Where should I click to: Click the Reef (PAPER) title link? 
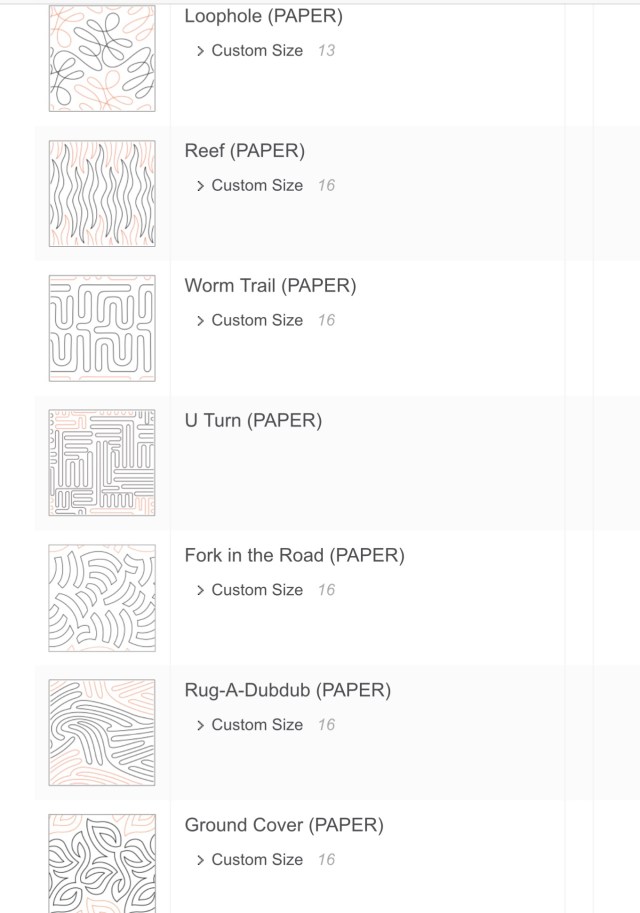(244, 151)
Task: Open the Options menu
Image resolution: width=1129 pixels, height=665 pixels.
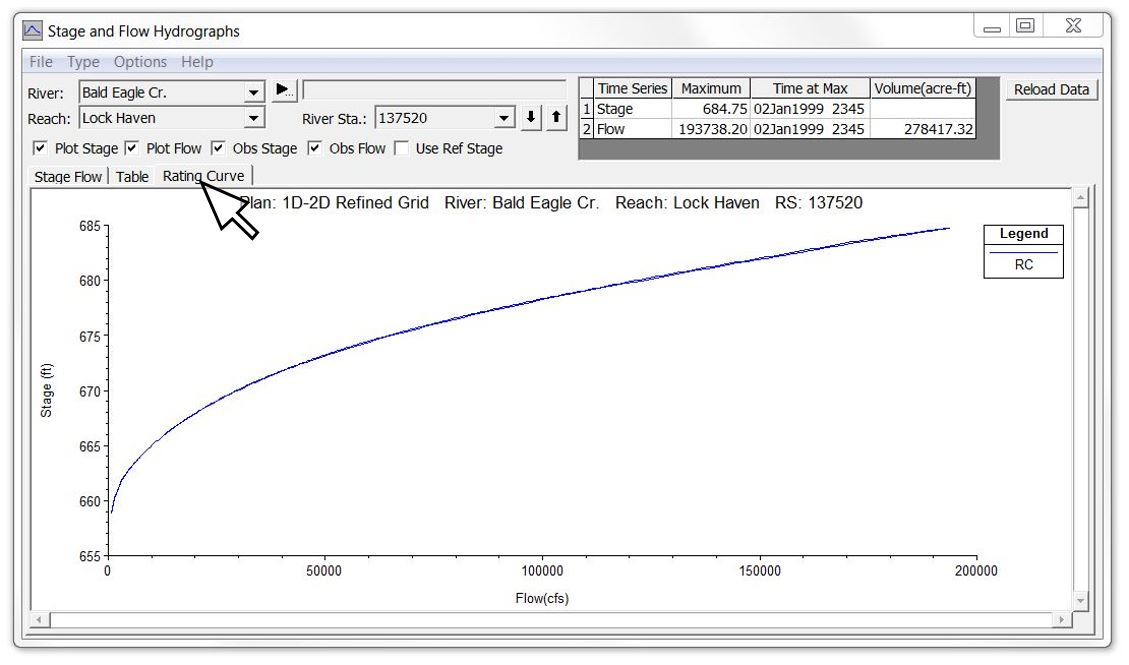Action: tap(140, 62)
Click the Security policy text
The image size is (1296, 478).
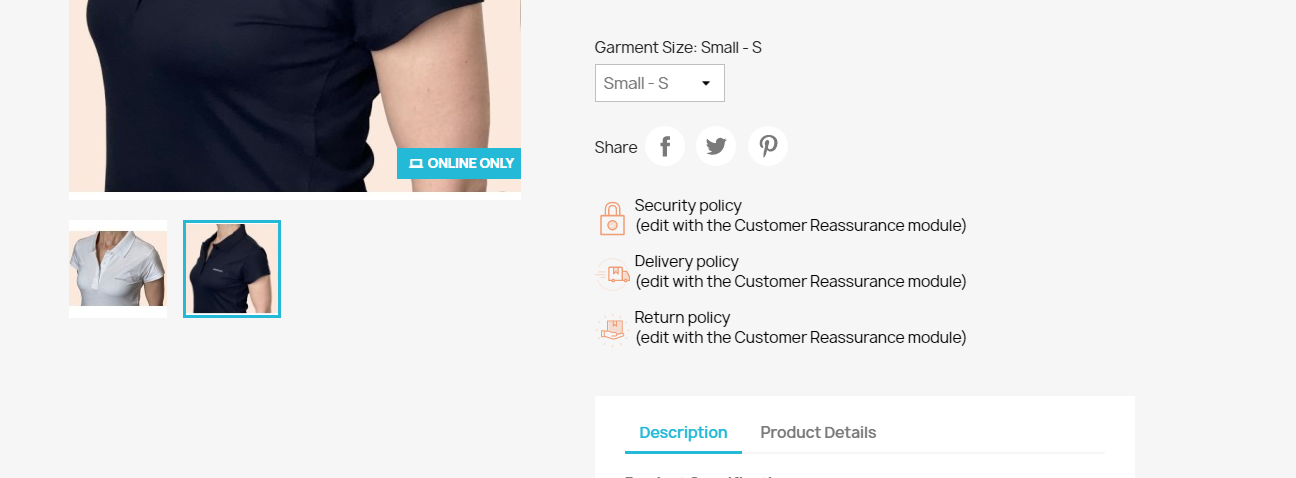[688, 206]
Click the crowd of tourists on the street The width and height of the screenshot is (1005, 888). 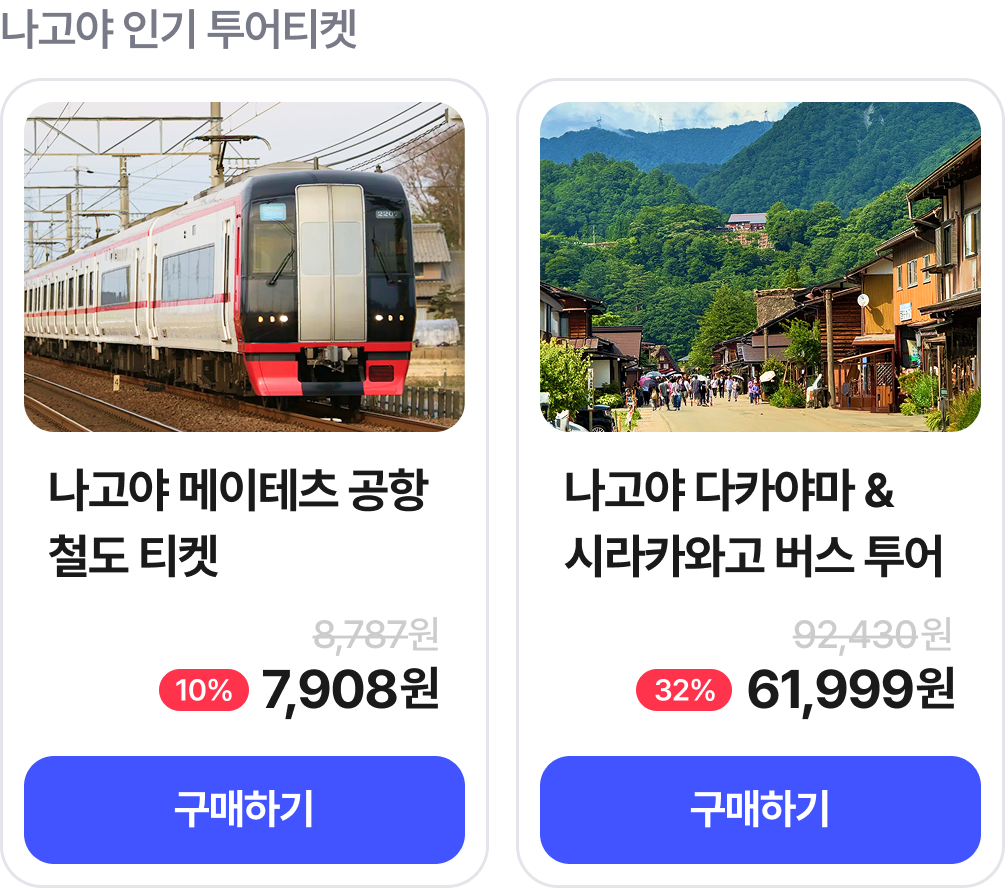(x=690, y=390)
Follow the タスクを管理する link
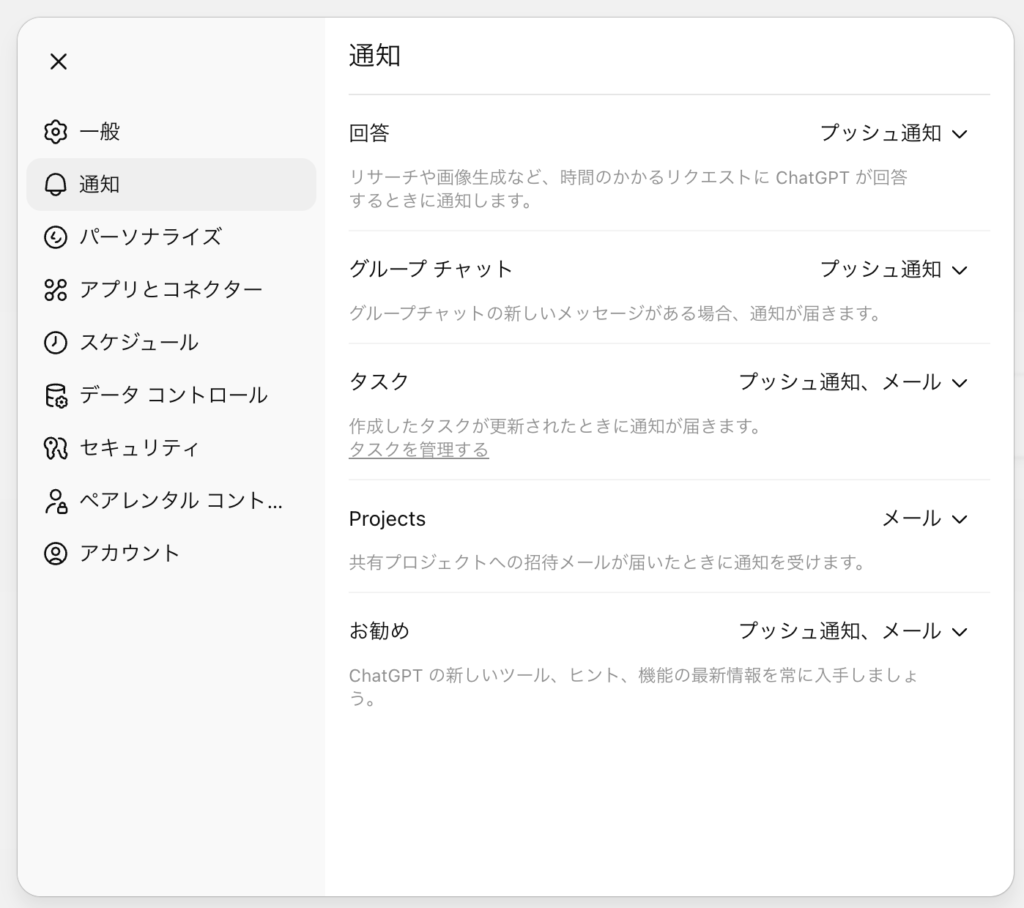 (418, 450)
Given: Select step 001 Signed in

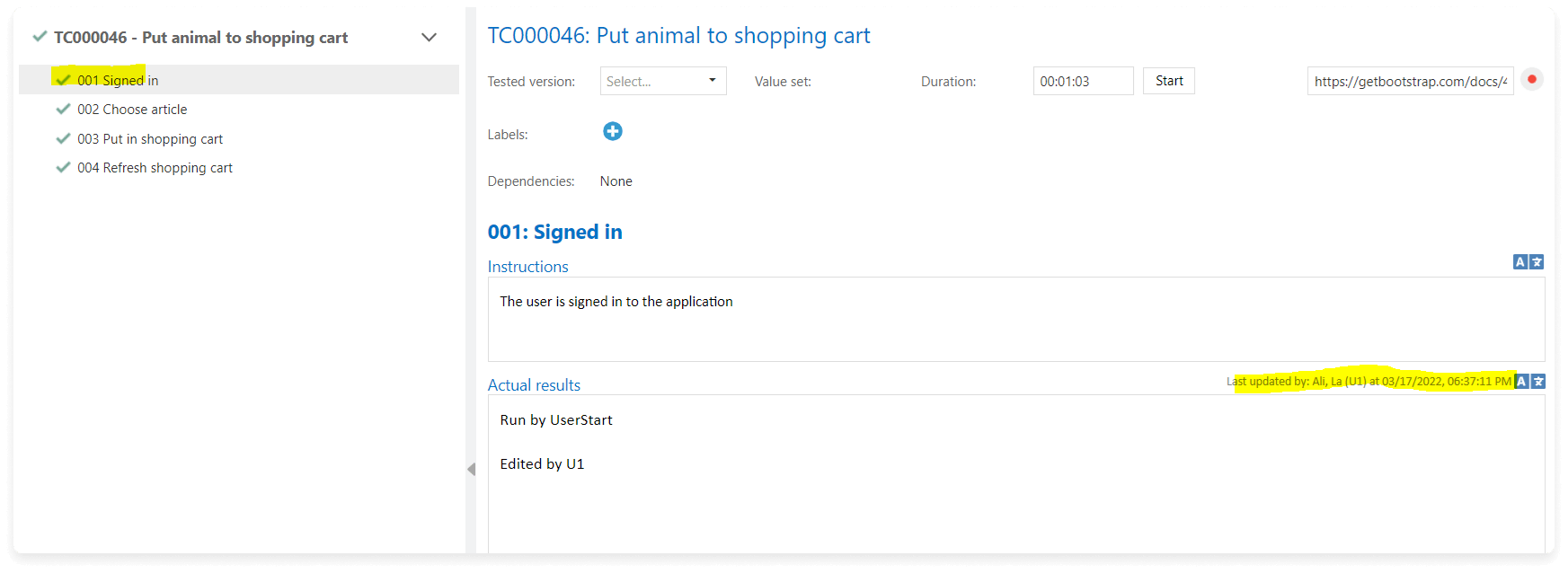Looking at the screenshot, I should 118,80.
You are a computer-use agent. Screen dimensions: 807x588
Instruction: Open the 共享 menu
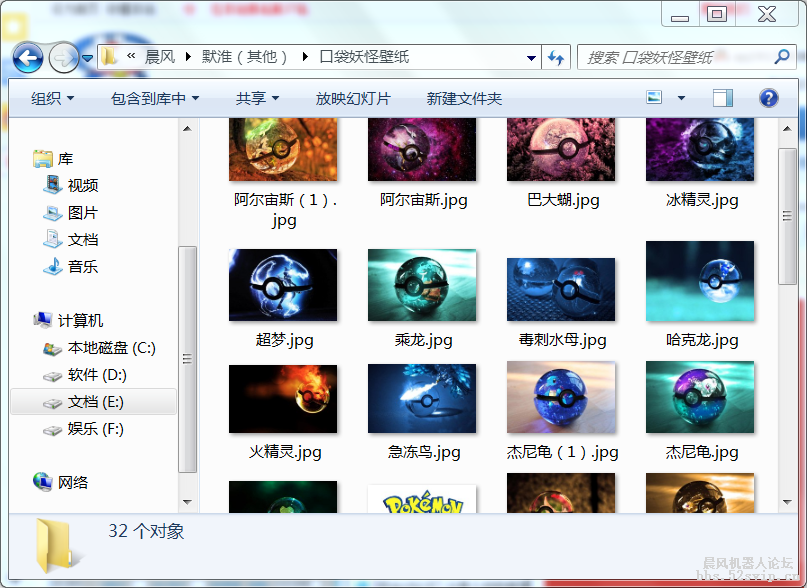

* **The task**
Above are the records; copy each line from them that includes the string "menu".

* **Answer below**
Task: Open the Options menu
Instruction: Open the 共享 menu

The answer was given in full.